Problem to solve. Starting from the line that holds "pross66japan (419, 193)", print each remaining line of the entries exactly, ending with the last.

Dataset records.
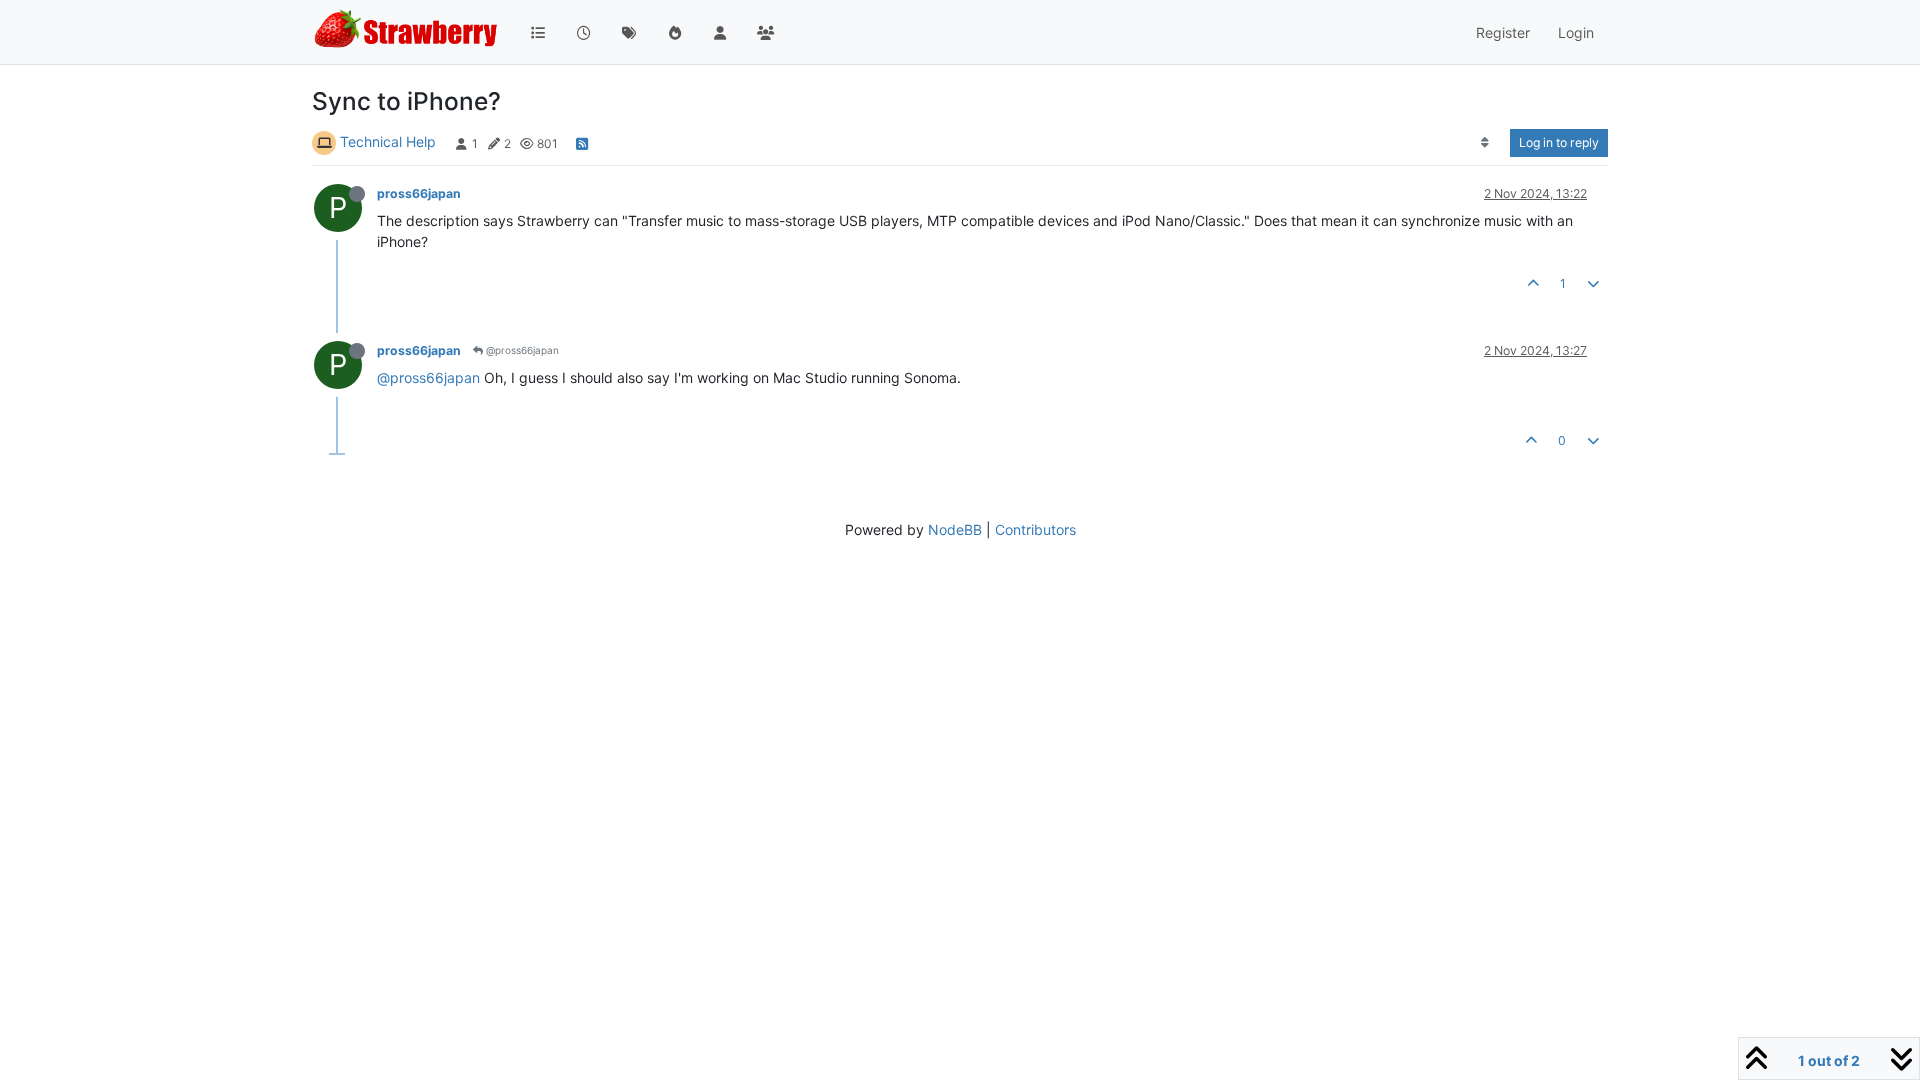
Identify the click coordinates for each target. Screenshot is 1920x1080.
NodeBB (955, 529)
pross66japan (419, 193)
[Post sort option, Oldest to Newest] (1485, 143)
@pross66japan (521, 350)
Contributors (1035, 529)
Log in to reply (1559, 142)
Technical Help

Exercise solution.
pross66japan (419, 193)
[Post sort option, Oldest to Newest] (1485, 143)
@pross66japan (521, 350)
Contributors (1035, 529)
Log in to reply (1559, 142)
Technical Help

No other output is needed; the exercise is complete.